[Stored records]
■ ■ ■ ■ ■

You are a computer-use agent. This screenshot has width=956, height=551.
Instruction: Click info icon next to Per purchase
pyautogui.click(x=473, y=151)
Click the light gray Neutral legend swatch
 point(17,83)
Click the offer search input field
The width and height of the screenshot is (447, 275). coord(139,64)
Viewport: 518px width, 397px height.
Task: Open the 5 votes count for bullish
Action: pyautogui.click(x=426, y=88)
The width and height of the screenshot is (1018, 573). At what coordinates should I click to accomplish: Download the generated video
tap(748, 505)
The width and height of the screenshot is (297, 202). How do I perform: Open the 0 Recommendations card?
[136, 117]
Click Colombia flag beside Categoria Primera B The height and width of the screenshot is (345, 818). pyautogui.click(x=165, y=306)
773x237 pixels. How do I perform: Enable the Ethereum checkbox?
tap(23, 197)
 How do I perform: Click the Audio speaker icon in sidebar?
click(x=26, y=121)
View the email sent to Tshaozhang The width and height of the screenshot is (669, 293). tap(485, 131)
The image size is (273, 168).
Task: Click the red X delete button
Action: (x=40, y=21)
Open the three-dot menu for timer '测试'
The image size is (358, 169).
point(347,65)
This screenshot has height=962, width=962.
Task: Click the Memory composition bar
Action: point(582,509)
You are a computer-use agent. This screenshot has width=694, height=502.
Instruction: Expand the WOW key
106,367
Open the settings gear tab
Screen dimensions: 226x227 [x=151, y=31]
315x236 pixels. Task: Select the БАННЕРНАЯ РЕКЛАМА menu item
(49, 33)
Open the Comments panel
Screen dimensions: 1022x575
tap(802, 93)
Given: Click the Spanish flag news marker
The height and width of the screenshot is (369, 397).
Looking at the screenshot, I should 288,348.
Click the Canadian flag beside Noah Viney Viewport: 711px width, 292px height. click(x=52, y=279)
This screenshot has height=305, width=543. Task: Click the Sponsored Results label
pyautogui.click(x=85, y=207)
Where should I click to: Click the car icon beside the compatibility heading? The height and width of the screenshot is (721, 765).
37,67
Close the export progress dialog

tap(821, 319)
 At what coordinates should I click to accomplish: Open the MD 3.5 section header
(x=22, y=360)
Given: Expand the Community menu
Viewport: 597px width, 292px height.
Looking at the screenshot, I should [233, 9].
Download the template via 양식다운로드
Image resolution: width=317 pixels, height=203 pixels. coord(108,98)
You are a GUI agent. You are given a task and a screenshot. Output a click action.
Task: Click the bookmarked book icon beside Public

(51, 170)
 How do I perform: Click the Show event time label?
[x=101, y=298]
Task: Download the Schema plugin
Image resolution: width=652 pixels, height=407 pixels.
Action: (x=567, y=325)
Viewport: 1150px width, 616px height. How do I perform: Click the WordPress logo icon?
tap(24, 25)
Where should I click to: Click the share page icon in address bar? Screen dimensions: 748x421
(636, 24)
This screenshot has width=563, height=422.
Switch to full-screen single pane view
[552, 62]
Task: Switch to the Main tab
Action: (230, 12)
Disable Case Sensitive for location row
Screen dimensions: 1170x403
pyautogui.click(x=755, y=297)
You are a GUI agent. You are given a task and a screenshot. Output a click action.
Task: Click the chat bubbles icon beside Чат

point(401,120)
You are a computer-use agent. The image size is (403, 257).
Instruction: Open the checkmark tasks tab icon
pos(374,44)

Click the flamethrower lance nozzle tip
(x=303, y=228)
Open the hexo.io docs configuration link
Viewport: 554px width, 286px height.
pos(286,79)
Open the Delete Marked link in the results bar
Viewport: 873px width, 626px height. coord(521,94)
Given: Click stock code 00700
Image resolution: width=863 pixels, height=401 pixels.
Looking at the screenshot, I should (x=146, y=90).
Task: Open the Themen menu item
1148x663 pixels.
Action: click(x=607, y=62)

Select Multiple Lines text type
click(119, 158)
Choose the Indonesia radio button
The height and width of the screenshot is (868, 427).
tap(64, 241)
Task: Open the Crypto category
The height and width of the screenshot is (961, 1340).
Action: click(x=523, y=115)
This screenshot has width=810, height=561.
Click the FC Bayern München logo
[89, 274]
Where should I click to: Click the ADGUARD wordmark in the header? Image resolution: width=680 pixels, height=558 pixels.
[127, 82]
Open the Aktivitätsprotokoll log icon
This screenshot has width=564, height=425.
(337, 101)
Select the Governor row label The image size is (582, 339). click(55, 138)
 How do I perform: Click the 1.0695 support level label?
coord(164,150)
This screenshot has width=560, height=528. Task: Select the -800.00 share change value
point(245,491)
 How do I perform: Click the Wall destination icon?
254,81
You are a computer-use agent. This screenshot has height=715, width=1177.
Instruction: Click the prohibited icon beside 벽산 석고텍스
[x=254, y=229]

■ ■ ■ ■ ■

Your goal: The sole thing to report is how many lines in the data hold the string "flag".

Solution to this exercise: 3